This means thinking about things such as:
- Regular communication – try not to leave applicants in the lurch while you’re making decisions. Share with them when you expect to be able to update them on their progress and keep to that schedule as best you can.
- Ensure that your job advert includes things such as company values and mission, progression opportunities, and working culture. This has the dual benefit of getting potential applicants really excited about your proposition, while also filtering out people whose ambitions and values do not align with what your company has to offer.
- It goes without saying that changing jobs is a big decision. So once you have communicated what is exciting about a role and the candidate is mulling over your offer, give them a reasonable amount of space to consider it. For most mid-level roles, it’s reasonable to wait 3-5 days before chasing their decision or enforcing a deadline.
BEFORE THE FIRST DAY
The goals here are to increase confidence, maintain excitement and to get new joiners off to the best possible start by cutting out inefficiency and confusion. This requires a fair bit of proactive preparation, and the more of the below you can share with the new team member before they start, the better.
The first step is to pin down what you would like them to be achieving and on approximately what time-scale – and you can work back from there to decide:
- Clear owners for different areas of responsibility (if being split across the existing team – for small start-ups without dedicated HR departments and formal onboarding structures, we recommend keeping a reusable check-list in a Google sheet or similar)
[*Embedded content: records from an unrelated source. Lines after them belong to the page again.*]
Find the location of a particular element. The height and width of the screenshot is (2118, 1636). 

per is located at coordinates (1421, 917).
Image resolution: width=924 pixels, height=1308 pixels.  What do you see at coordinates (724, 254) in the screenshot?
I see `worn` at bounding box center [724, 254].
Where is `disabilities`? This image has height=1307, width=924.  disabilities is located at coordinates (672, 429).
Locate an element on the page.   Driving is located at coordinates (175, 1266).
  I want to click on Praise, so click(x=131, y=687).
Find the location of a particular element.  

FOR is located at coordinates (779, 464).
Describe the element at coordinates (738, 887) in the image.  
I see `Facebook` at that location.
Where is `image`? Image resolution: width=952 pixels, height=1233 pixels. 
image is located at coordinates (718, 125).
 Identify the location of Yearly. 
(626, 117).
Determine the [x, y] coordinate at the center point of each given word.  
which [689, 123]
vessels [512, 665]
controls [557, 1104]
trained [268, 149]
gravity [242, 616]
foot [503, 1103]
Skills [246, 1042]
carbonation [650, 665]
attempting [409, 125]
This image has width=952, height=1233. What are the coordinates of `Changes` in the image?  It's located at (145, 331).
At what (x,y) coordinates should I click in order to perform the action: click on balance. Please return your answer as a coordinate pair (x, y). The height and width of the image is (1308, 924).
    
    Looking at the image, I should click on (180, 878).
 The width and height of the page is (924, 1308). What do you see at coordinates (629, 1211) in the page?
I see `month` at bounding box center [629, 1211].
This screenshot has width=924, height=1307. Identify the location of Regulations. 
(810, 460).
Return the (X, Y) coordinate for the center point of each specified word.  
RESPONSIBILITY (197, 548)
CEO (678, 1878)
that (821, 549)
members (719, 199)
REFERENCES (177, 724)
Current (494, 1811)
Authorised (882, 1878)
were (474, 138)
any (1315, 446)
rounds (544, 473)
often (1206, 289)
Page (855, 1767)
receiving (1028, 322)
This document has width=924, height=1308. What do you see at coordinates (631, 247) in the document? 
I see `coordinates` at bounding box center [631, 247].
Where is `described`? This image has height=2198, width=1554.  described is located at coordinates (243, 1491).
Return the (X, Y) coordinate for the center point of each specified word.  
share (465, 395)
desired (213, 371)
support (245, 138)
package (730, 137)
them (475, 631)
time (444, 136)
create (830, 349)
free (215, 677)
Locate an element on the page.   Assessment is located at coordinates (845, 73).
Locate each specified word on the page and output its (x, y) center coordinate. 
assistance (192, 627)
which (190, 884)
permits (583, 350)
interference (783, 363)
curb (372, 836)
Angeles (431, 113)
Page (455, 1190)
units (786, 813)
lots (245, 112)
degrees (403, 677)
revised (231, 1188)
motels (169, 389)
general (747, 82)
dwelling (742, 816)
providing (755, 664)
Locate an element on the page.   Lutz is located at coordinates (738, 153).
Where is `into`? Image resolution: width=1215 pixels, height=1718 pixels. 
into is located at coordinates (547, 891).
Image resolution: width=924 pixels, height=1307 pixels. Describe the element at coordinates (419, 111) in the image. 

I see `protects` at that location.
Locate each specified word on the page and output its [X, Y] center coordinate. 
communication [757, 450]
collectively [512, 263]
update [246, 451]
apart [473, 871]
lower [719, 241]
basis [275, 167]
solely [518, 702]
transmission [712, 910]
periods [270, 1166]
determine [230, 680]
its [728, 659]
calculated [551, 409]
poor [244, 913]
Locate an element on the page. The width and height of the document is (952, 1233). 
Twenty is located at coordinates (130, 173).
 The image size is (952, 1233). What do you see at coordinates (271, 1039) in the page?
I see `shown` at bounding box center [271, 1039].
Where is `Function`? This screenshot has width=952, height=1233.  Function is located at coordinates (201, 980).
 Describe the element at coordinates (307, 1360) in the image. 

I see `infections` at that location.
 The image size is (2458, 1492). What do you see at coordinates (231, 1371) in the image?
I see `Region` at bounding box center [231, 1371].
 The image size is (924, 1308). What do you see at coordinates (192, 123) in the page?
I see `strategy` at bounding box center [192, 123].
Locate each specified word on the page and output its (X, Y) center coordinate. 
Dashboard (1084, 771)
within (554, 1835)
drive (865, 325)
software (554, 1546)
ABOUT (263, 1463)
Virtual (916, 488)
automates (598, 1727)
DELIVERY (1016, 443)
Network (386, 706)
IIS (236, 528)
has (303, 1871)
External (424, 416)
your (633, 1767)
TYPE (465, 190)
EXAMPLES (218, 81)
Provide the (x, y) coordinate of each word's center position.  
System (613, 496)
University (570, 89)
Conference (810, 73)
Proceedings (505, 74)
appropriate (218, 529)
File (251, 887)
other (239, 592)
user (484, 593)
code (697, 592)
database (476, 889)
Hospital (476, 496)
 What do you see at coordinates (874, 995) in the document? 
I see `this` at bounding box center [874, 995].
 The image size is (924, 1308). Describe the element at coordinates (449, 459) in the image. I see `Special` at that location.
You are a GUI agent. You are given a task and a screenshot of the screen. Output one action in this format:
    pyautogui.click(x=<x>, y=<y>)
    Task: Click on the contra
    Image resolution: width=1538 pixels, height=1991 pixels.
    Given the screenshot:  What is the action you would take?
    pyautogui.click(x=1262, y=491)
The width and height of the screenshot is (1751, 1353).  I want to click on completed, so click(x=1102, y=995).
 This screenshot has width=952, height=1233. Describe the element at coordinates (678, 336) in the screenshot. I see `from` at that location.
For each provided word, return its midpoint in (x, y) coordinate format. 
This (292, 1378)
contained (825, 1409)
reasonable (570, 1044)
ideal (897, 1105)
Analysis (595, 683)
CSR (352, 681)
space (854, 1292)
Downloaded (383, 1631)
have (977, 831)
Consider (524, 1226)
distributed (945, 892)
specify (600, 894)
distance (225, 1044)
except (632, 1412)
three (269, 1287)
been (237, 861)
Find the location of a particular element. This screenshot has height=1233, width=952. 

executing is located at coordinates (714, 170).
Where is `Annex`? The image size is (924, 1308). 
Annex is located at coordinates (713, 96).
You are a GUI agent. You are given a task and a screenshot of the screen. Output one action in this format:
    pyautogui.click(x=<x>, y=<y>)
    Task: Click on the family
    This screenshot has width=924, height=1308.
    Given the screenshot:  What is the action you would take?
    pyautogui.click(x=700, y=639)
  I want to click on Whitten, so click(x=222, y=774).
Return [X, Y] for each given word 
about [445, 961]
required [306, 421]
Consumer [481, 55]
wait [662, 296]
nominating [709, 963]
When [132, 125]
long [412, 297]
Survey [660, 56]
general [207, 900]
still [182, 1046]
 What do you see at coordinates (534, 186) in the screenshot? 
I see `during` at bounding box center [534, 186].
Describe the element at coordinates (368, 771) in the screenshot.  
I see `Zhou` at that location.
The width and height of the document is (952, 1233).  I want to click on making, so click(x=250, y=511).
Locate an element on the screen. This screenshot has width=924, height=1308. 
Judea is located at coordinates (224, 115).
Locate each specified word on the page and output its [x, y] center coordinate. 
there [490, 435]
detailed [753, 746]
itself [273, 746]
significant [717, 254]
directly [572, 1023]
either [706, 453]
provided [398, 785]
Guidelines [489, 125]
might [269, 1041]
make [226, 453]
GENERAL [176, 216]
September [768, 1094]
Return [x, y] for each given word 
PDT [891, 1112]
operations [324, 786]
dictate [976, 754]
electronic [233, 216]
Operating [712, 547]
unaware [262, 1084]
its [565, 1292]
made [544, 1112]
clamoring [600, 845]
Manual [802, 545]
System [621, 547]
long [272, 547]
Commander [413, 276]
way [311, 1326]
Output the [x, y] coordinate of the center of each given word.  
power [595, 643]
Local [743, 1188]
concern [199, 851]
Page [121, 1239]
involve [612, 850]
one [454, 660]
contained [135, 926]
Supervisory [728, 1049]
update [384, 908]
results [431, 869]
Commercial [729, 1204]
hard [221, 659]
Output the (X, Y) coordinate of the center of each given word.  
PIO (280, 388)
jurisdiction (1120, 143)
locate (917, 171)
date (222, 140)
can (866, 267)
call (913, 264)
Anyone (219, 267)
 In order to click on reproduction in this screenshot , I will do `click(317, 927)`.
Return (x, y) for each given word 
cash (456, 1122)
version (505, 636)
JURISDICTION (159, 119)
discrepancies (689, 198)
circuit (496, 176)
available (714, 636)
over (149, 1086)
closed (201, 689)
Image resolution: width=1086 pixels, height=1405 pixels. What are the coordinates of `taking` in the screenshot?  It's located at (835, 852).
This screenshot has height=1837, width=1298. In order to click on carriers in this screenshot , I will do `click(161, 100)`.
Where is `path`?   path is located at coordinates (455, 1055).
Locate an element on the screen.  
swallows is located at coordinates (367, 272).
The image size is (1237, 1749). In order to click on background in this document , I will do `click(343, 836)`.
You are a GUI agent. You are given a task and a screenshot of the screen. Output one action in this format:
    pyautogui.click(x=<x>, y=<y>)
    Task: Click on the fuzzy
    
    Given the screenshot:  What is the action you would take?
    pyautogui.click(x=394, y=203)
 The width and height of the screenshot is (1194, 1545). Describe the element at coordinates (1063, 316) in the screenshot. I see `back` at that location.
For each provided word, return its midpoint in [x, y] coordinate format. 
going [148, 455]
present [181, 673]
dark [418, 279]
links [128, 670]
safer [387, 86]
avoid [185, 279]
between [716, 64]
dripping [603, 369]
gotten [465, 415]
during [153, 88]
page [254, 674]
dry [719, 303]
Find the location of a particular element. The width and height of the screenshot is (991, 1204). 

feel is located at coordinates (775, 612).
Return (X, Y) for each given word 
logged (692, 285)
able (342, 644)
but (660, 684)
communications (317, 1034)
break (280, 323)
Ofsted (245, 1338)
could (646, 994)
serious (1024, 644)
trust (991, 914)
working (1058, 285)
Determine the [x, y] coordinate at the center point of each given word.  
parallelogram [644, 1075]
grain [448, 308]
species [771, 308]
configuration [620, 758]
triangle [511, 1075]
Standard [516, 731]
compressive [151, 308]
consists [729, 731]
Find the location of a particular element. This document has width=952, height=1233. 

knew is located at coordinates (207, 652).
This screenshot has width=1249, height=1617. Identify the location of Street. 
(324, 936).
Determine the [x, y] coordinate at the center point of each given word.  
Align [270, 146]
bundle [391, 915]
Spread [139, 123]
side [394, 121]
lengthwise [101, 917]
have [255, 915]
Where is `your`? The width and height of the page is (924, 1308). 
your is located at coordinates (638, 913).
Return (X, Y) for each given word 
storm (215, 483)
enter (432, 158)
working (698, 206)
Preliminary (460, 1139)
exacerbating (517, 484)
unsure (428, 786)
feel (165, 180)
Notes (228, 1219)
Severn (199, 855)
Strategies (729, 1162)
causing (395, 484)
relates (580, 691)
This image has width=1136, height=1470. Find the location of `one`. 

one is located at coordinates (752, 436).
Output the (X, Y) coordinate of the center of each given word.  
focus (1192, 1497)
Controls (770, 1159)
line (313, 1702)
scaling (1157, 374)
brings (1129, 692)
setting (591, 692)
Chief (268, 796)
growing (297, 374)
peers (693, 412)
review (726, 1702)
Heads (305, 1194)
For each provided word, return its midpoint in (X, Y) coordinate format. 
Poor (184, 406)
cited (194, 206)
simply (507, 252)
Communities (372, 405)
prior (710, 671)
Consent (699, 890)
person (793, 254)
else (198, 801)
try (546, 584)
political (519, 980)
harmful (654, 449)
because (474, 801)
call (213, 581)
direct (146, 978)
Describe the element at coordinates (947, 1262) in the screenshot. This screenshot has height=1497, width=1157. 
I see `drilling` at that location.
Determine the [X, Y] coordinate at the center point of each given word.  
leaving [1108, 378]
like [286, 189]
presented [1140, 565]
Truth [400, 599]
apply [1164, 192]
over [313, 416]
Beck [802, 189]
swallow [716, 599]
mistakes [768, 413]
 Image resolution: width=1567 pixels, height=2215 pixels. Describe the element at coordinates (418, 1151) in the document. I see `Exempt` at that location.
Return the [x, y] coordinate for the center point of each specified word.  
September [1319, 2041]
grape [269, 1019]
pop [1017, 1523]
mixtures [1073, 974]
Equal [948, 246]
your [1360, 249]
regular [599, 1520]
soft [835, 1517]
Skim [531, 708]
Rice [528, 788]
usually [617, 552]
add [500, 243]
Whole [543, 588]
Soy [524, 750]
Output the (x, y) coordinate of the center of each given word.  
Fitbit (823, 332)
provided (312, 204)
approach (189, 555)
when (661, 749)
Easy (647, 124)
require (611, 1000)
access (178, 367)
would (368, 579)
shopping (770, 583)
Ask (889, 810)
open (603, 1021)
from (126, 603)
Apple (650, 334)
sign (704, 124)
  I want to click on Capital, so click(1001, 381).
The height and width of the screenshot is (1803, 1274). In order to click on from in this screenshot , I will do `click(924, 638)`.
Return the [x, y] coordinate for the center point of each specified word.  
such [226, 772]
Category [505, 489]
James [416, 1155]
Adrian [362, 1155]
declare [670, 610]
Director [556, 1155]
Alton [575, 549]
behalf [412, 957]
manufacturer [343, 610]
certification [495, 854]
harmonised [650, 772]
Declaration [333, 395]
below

- Milestones and a check-in structure to help keep things on track
Other things you might want to consider include:
- Collating digital resources (such as quarterly/annual company updates) and pieces of training that are relevant for the new joiner to read through to get up to speed
- Deciding which team members it’s most important for the new joiner to meet one-on-one or in small groups early on, to understand their respective roles, team structures, and current priorities. For particularly busy diaries you might want to get these chats booked in advance
- Sending a small gift with a message to welcome the new team member can be a nice touch!
DURING THE FIRST WEEK AND BEYOND
Aside from the very basics (having the necessary equipment, email address etc.) ready, with the preparation of point 2 in place, you should already be in a good position for a smooth first few days. Here are a few more tips:
- To welcome the new joiner, a team lunch is a good idea to help everyone get to know each other
- Make sure the new person has access to info on policies around annual leave, working hours, flexible working, sickness, etc.
- For formal or semi-formal training sessions, it can be a good
opportunity to double these up as refreshers for existing members of the team or even get those team members to deliver the training themselves where appropriate. Be mindful of trainings that could be bottle-necks for getting started on work and prioritise those where you can (for us this is GDPR and data security)
- In the very early stages, daily check-ins with the new team member’s manager can be invaluable, for questions, progress checks and hearing feedback from them on their first impressions of the company, team and product. This helps the manager monitor how things are going, but new joiners also have the freshest perspective so their ideas and observations can be invaluable!
- For more junior hires at least, assigning a mentor / ‘buddy’ (at peer level) to help provide support with smaller day-to-day questions
- Continuing on from the onboarding milestones, ensure there are regular (monthly, every other month or at least quarterly) check-ins for two-way feedback, transitioning into a progression plan that looks at opportunities for development.